— About this exercise —
Find the line below with "Choose Недавно опубликованные filter chip" and the line with "Where should I". Output exactly those lines and everything between them, leaving out the pictures.

— Records to use —

<<<<

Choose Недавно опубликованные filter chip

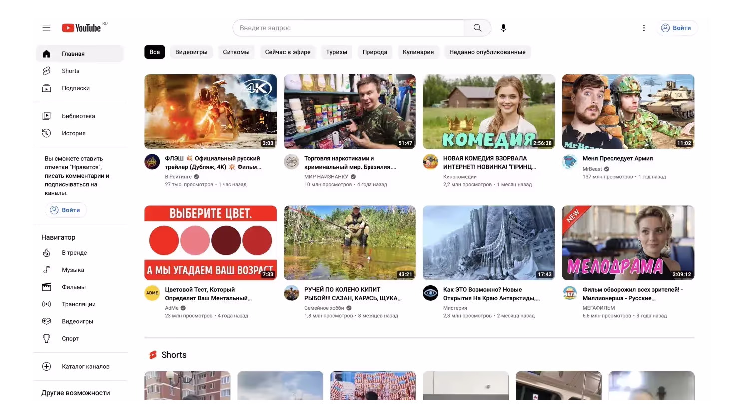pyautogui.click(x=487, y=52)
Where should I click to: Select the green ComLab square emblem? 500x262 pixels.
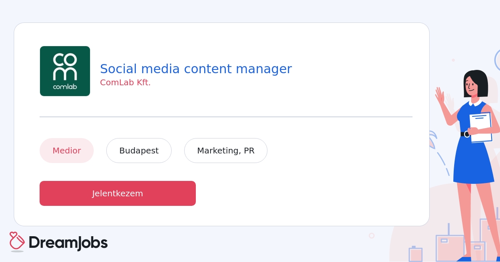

>>>>
<<<<

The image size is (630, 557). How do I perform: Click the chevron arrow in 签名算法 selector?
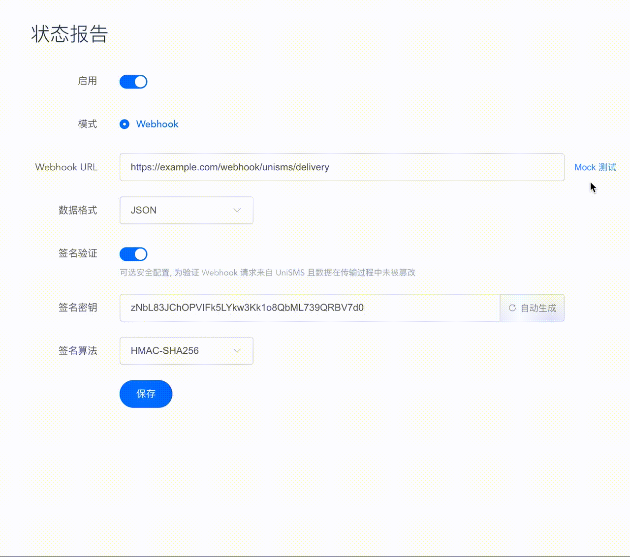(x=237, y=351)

>>>>

— Result of the task —
Choose Недавно опубликованные filter chip

pyautogui.click(x=487, y=52)
Where should I click to: Select the green ComLab square emblem? 500x262 pixels.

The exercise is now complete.